Op 13 maart 2002, woensdag, om half zeven ’s avonds, stond Anisimov op de roltrap van het metrostation Timirjazevskaja in de stad Moskou; hij kwam van zijn werk.
En hij zag beneden zich een bananenschil liggen, aan de linkerkant, niet waar de mensen staan, maar waar ze naar beneden lopen. Iemand moest die schil daar kort geleden hebben neergegooid.
Goed dat ik hem gezien heb, dacht Anisimov, en dat ik aan de rechterkant sta en niet aan de linkerkant naar beneden loop. Als ik dat zou doen en die schil niet zou zien zou ik erop kunnen trappen, uitglijden en een lelijke smak maken.
Wat een rotzak moet dat zijn die die schil daar heeft neergegooid, dacht Anisimov ook nog.
Maar iemand anders, dacht hij meteen daarop, zal hem vast niet zien – en uitglijden. Ik moet hem aan de kant schoppen.
En hij ging in de linkerrij staan, liep naar beneden en zwaaide met zijn voet om de schil opzij te schoppen.

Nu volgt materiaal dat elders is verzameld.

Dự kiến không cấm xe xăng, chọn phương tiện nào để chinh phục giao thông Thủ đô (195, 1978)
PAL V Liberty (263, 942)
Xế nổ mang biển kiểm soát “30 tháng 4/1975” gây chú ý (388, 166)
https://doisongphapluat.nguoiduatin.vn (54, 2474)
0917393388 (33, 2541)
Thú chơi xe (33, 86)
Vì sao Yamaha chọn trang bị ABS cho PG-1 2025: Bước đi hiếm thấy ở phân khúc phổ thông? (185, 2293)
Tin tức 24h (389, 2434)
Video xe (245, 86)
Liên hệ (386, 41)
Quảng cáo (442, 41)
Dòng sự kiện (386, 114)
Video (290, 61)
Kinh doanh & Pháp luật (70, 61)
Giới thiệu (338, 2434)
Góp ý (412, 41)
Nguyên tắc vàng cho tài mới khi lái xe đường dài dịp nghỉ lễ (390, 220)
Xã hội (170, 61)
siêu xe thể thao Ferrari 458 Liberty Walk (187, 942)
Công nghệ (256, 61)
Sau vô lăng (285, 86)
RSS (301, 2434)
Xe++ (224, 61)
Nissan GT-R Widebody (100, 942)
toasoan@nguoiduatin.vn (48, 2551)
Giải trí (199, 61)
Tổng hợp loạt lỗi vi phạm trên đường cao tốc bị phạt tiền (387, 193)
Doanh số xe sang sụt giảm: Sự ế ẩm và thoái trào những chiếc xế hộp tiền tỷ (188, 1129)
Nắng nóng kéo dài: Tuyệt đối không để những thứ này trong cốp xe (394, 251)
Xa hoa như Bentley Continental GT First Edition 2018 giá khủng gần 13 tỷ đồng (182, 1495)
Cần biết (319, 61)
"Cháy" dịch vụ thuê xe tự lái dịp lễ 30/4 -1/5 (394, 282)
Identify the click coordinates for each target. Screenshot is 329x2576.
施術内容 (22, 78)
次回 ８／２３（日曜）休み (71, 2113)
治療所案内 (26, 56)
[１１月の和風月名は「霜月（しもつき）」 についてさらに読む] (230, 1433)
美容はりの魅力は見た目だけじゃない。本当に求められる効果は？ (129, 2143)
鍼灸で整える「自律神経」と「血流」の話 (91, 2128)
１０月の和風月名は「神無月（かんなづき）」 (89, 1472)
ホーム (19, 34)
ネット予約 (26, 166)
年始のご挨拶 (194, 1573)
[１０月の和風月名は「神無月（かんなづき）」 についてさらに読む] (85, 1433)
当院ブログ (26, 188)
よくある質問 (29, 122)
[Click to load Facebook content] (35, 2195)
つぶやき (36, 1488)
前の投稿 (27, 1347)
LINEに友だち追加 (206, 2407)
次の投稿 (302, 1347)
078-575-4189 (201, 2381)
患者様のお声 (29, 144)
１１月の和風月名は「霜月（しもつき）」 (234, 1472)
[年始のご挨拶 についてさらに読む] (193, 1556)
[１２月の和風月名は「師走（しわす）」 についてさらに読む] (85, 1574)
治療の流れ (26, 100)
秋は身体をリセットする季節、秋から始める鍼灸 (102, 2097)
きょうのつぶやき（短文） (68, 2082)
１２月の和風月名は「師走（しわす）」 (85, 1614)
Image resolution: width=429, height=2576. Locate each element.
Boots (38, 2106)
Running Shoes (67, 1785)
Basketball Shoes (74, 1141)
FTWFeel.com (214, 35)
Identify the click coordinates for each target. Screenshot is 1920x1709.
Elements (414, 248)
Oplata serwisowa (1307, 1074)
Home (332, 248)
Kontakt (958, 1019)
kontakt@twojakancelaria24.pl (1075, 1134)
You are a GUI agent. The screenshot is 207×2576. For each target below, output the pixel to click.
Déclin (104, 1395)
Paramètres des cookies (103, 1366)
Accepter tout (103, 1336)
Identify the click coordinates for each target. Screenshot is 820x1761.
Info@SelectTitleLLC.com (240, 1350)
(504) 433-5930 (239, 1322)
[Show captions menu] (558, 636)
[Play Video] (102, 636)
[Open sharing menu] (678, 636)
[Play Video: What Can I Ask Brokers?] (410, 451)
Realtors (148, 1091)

Maar toen bedacht hij dat hij ter gelegenheid van het einde van de werkdag wat gedronken had. De coördinatie van zijn bewegingen was niet helemaal honderd procent. Hij zou nu zo een verkeerde beweging kunnen maken, zijn evenwicht verliezen, vallen en gewoon zijn schedel kunnen breken omdat alles om hem heen hard en stevig was.
In één ogenblik ontrolde Anisimovs hele leven zich voor zijn geestesoog. Zijn armoedige kindertijd, vurige jeugd, drieste eerste jaren van de volwassenheid, kwellende latere jaren. Hij bedacht dat hij zijn werk allang vervelend vond en al een jaar of acht was hij van plan ander werk te zoeken, maar op een of andere manier kwam dat er steeds maar niet van. En als hij zo dadelijk doodgaat dan komt het
er nooit meer van – dat is nog eens pech! Hij bedacht dat zijn vrouw een kreng en een serpent was, hij had allang geleden bij haar weg moeten gaan, maar als hij nu doodgaat dan blijft hij haar echtgenoot en zal ze tranen vergieten op zijn begrafenis, hoewel ze hem in feite eigenhandig het graf in heeft gejaagd. Hij bedacht dat zijn kinderen echte klaplopers en parasieten waren en hij is steeds maar van plan ze eens heel populair te vertellen dankzij wie ze zo’n vrolijk, makkelijk en zorgeloos leven leiden. Maar als hij nu de pijp uitgaat zal niemand ze dat vertellen en zullen ze hun-vader-niet-eerders blijven. Kortom, in dit korte ogenblik begreep Anisimov pijnlijk duidelijk dat zijn leven niet echt geslaagd was en dat hij als hij nu de pijp aan Maarten geeft het ook nooit geslaagd zou worden, en als hij dat niet doet, dat er dan nog een mogelijkheid is.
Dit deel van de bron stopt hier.